CRISPR-Cas9系统需要与靶标相邻的PAM序列以促进Cas9酶识别和结合至该位点(CRISPR靶向特异性是由两部分决定的,一部分是RNA嵌合体和靶DNA之间的碱基配对,另一部分是Cas9蛋白和一个短DNA序列,这个短的 DNA序列通常在靶DNA的3'末端发现,被称为protospacer adjacent motif,PAM)。

目前, SpCas9( 来自Streptococcus pyogenes)和SaCas9(来自Streptococcus aureus)所识别的PAM序列多含鸟嘌呤/胞嘧啶(G/C-rich),因此利用已报导的碱基编辑系统无法在腺嘌呤/胸腺嘧啶富集(A/T-rich)区域进行精准碱基编辑操作。

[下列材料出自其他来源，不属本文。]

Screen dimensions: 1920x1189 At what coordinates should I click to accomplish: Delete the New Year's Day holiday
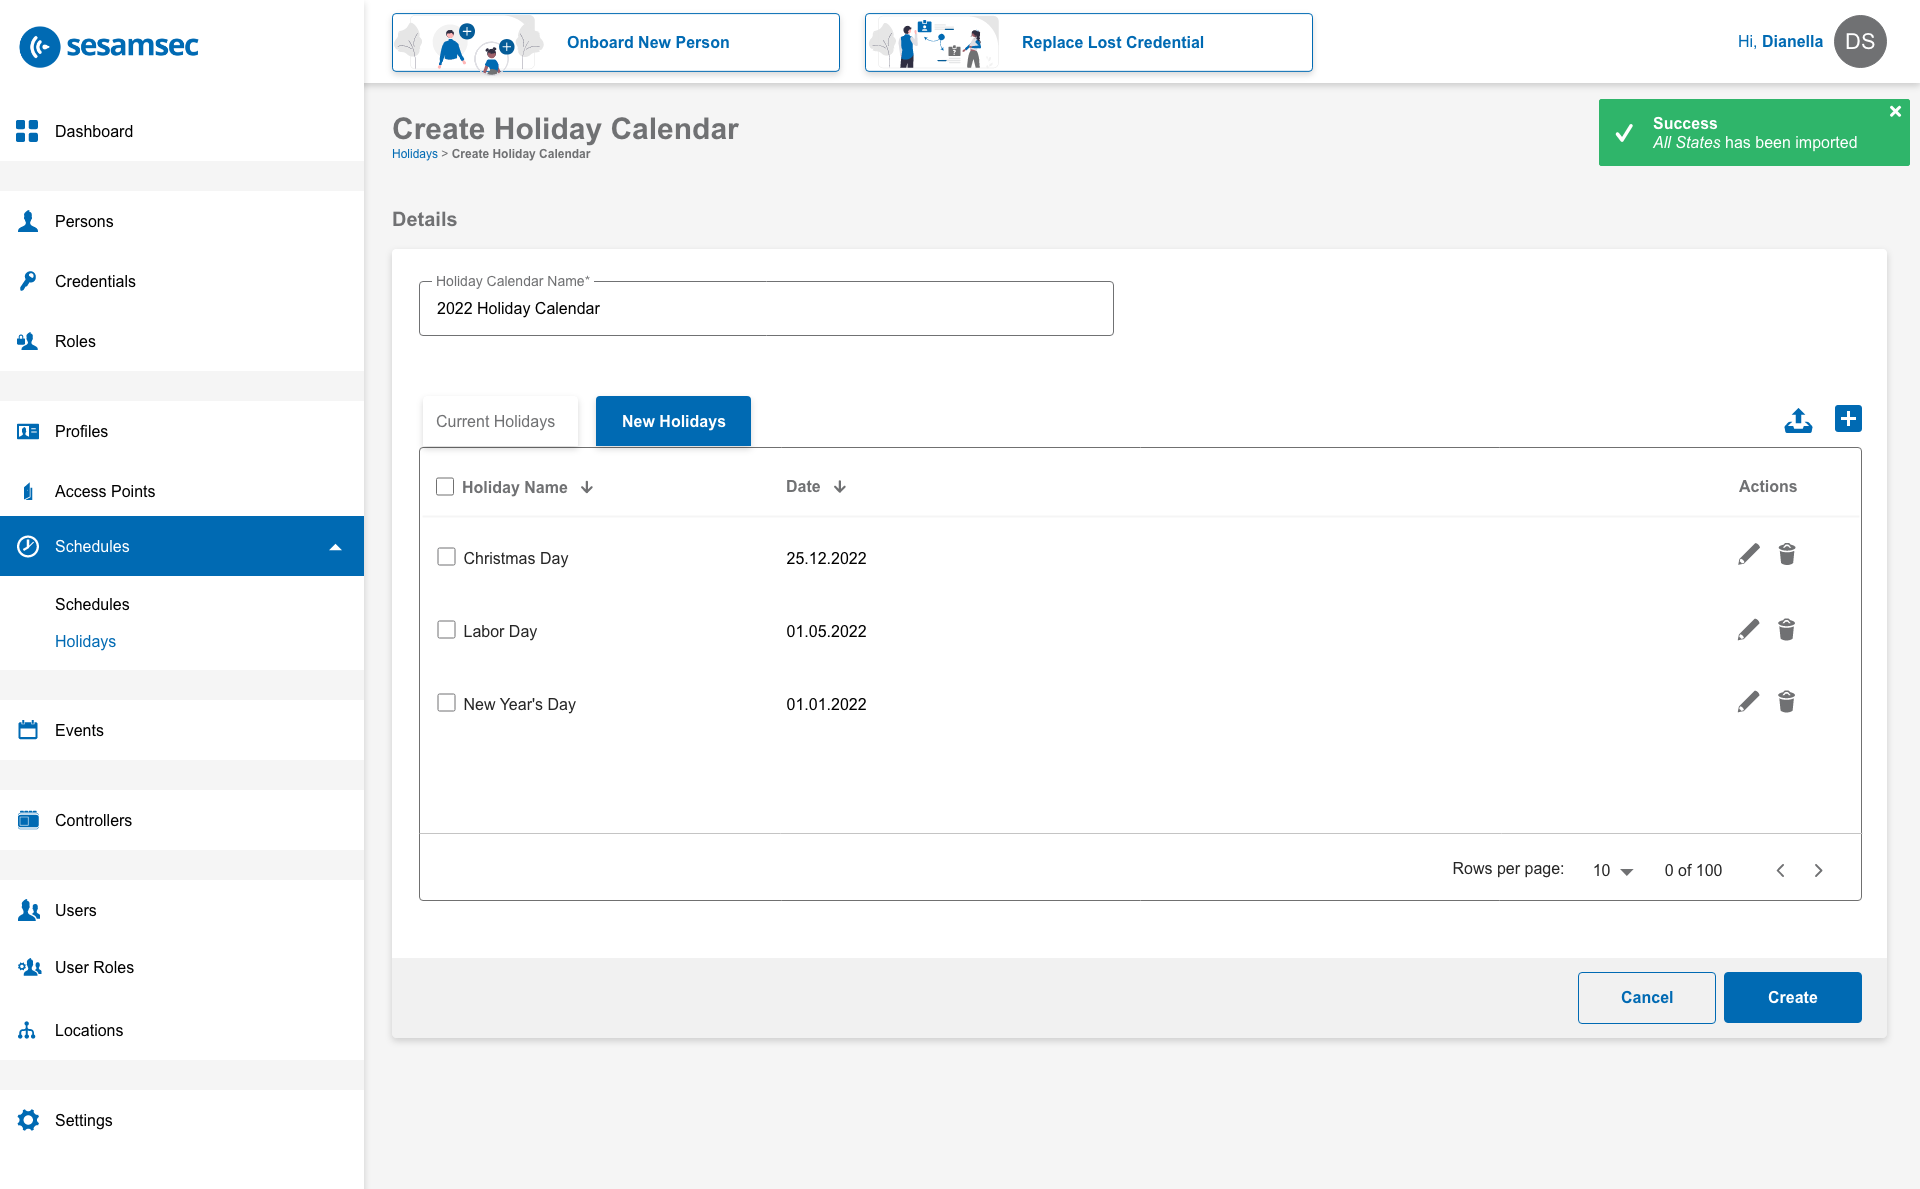(1786, 702)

特别是最常用的SpCas9酶需要GG PAM序列进行识别,以至于其作用限制仅为基因组的9.9%,靶向区域十分局限。

为了解决这个问题,研究小组开发了一种名为SPAMALOT(Search for PAMs by Alignment of Targets)的分析软件(通过目标队列来搜索PAM),对细菌基因组进行生物信息学搜索,以寻找是否存在任何具有限制性较低的PAM的Cas9样酶序列。然后,他们从生物信息学搜索中创建出最佳匹配的合成版本,并评估了它们在CRISPR系统中的效用。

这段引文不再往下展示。